The cottage may appear a small, unimpressive example of our past not worth the fuss, but it has revealed the questionable processes and values at work in this city for decades. At the bottom of this saga is the undemocratic nature of the city's planning processes and a self-perpetuating culture of high-handed exclusion.
At any one time there are groups and individuals around Auckland struggling to be heard on local development issues, shut out of a process the council would have us believe is inclusive. The common denominator for them is the council's unseen, unaccountable planning department.
Chief executive Doug McKay's strong words to his planners last week about heritage protection amount to an admission something's very wrong there. His promise of a new culture at the Super City is encouraging, but it'll take more than that to dislodge entrenched "we know what's good for you" attitudes and stop the planning tail wagging the council dog.

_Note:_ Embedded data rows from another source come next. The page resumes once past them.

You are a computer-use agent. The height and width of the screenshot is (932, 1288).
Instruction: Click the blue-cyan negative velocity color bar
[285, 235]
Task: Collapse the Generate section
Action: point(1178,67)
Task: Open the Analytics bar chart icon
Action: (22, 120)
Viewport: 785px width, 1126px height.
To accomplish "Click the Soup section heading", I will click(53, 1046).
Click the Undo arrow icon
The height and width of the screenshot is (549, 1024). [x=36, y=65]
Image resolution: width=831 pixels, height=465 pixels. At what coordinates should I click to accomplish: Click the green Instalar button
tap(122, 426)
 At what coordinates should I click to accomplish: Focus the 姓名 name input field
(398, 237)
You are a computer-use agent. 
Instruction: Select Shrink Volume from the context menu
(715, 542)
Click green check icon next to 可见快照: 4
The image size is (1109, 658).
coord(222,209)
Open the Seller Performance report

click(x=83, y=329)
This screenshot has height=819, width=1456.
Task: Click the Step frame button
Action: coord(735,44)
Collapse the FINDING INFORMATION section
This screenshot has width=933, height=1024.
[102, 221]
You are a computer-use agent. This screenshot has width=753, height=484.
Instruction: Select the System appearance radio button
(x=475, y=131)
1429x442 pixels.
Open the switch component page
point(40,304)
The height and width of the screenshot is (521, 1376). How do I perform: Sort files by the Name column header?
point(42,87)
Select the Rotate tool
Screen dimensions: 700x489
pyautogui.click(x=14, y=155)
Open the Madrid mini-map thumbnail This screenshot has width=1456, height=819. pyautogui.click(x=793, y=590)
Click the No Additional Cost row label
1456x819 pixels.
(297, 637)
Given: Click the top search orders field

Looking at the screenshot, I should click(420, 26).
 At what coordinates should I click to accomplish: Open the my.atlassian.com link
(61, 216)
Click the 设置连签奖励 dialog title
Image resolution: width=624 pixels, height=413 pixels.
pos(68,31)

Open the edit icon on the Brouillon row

Over time, the department has made Auckland an arena for developers to make money using our built heritage as the commodity. The city is littered with the evidence - the meaningless facadism of the Jean Batten building and the Edwardian Queen's Head pub; Ponsonby's old vinegar factory flattened instead of being renovated for new uses; Fanshawe St's historic commercial buildings gone, with most of Newmarket's originality and much in Symonds St; grey and dismal Hobson St stripped of history and character.